TASK TO CARRY OUT ::
Reproduce exactly the line containing "Sell With Us (502, 1751)" and each line after it until the listing ends, leaving pictures out.
★ ★ ★ ★ ★
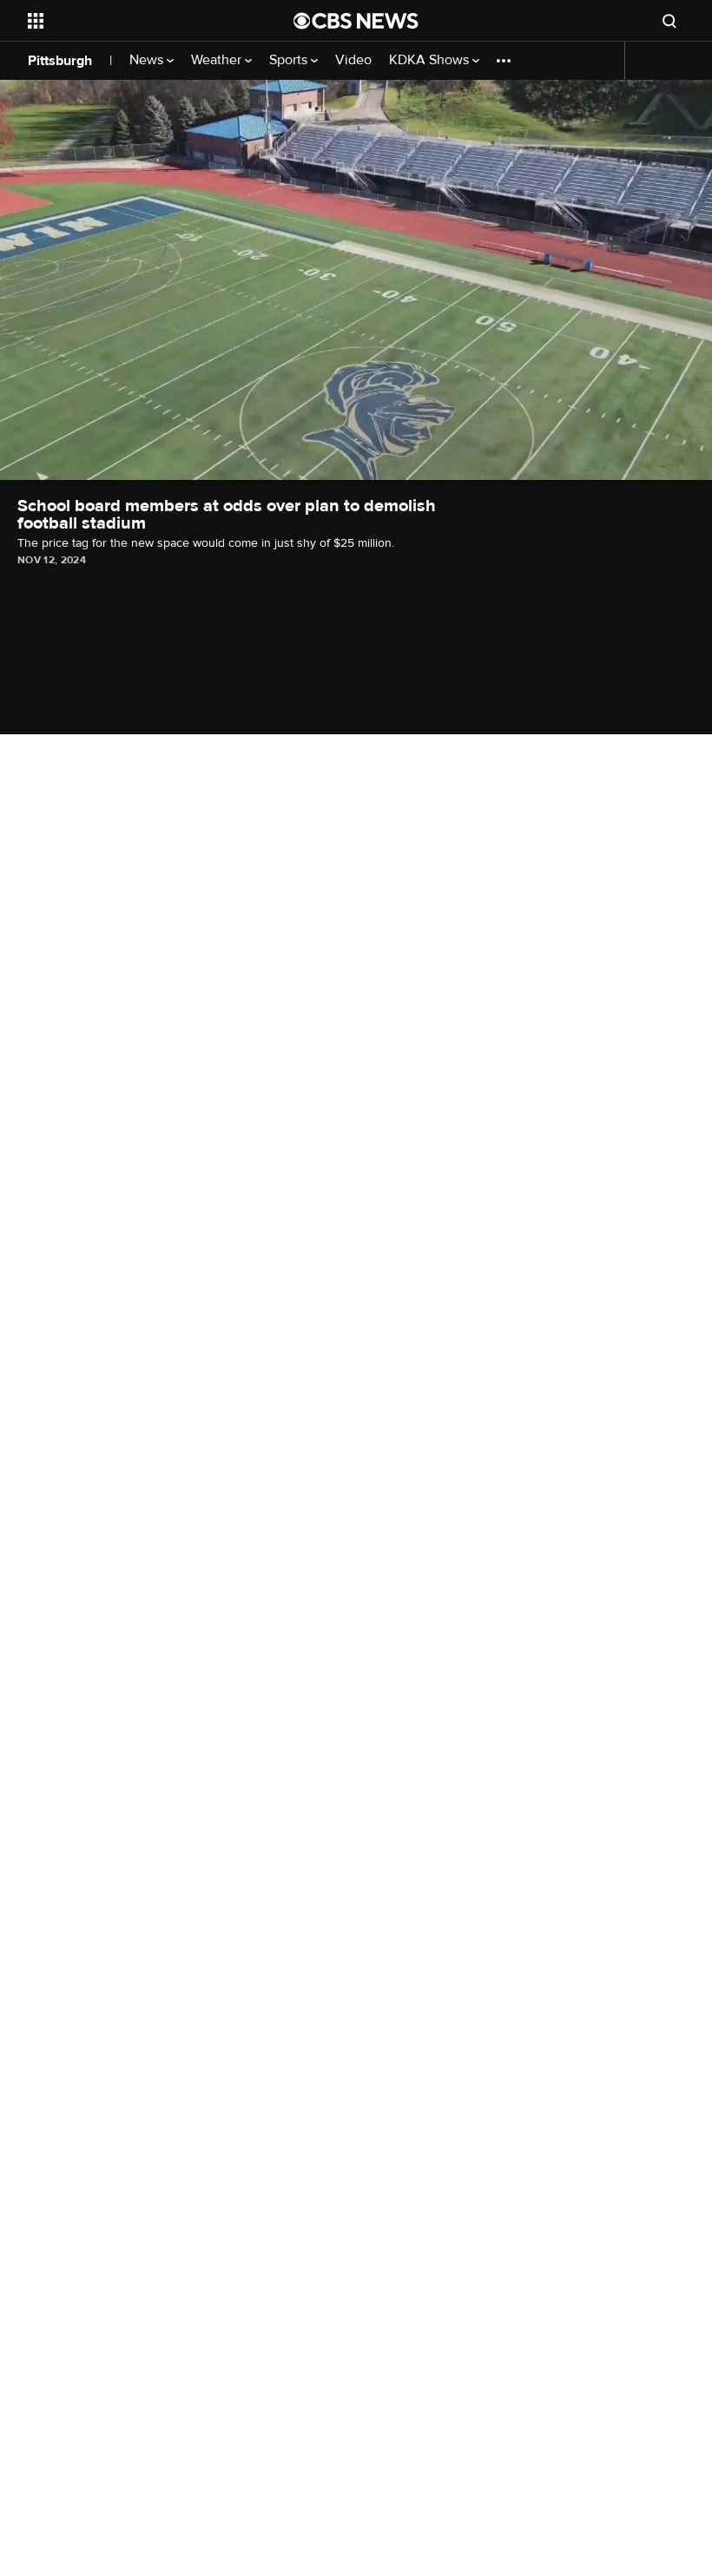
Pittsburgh (60, 60)
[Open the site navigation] (137, 21)
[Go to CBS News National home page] (356, 21)
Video (353, 60)
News (148, 60)
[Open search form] (669, 20)
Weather (218, 60)
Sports (290, 60)
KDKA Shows (430, 60)
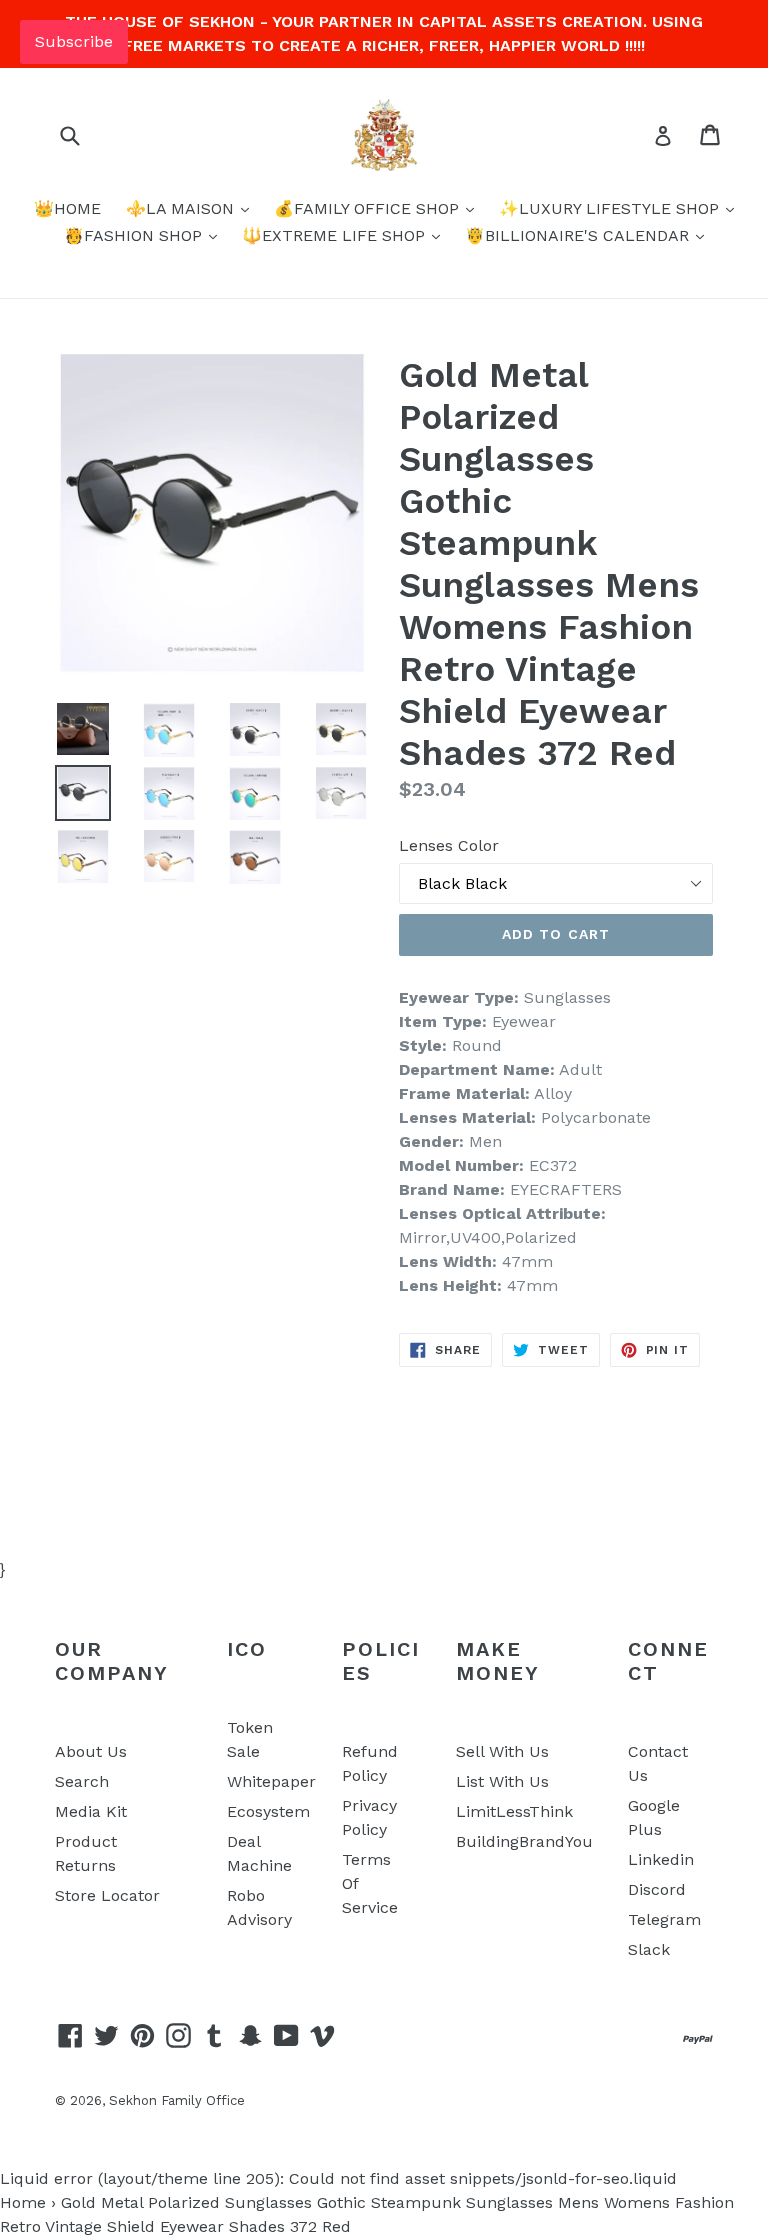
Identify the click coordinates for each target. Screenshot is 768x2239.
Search (82, 1781)
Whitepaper (271, 1781)
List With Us (502, 1781)
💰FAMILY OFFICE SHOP (369, 208)
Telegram (664, 1919)
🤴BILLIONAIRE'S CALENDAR (579, 235)
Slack (649, 1949)
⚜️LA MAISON (182, 208)
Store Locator (107, 1895)
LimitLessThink (514, 1811)
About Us (91, 1751)
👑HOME (67, 208)
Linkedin (661, 1859)
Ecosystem (268, 1811)
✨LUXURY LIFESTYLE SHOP (611, 208)
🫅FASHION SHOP (135, 235)
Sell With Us (502, 1751)
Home (23, 2202)
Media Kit (91, 1811)
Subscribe (74, 41)
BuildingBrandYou (524, 1841)
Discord (657, 1889)
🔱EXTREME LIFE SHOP (336, 235)
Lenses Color (449, 845)
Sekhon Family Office (177, 2100)
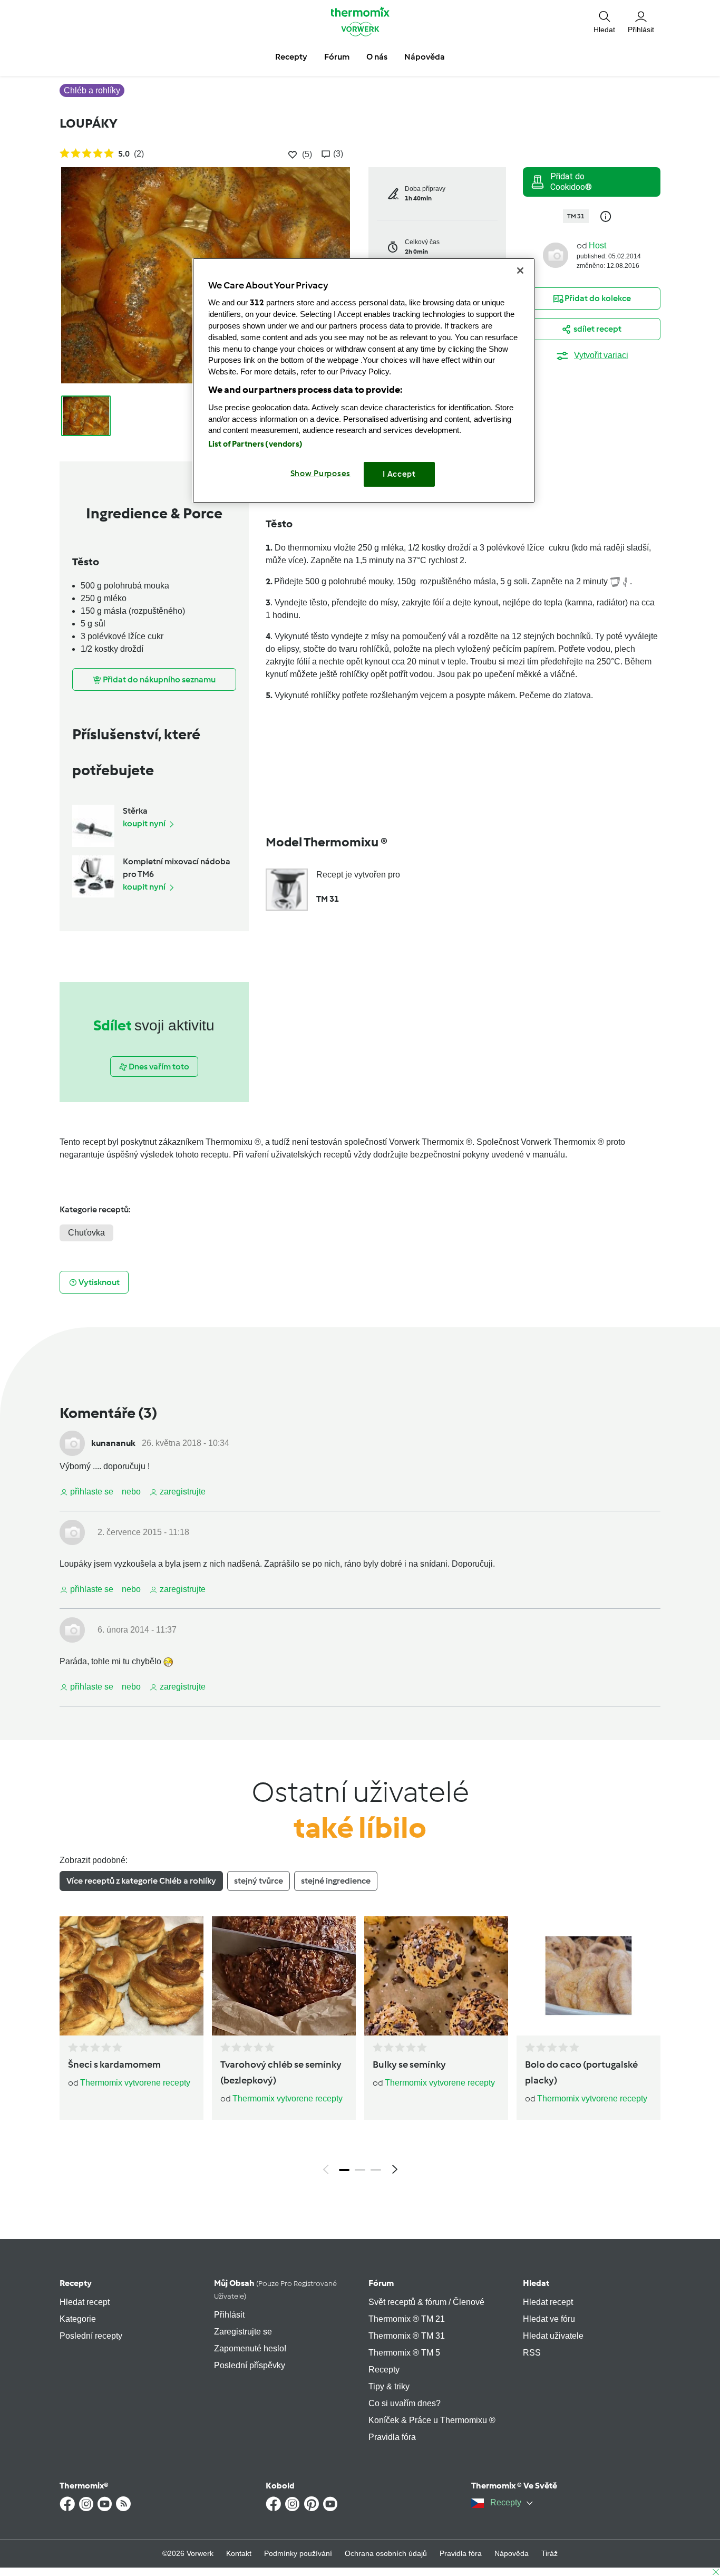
★ ★ ★ ★ ★
ANSWER BELOW ::
Sell With Us (502, 1751)
Home (23, 2202)
Media Kit (91, 1811)
Subscribe (74, 41)
BuildingBrandYou (524, 1841)
Discord (657, 1889)
🔱EXTREME LIFE SHOP (336, 235)
Lenses Color (449, 845)
Sekhon Family Office (177, 2100)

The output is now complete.